__Task material__:

★ ★ ★ ★ ★ ★ ★

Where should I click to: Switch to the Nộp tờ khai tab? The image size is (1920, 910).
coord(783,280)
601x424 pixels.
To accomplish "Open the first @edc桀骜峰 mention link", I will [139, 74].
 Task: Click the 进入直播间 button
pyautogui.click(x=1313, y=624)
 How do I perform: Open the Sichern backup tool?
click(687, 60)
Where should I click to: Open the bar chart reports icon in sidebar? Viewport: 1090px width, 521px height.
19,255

★ ★ ★ ★ ★ ★ ★

__Task brief__: Can you copy these items exactly as they appear above?

__Worked solution__:
Where should I click to: Switch to the Nộp tờ khai tab? The image size is (1920, 910).
coord(783,280)
601x424 pixels.
To accomplish "Open the first @edc桀骜峰 mention link", I will [139, 74].
 Task: Click the 进入直播间 button
pyautogui.click(x=1313, y=624)
 How do I perform: Open the Sichern backup tool?
click(687, 60)
Where should I click to: Open the bar chart reports icon in sidebar? Viewport: 1090px width, 521px height.
19,255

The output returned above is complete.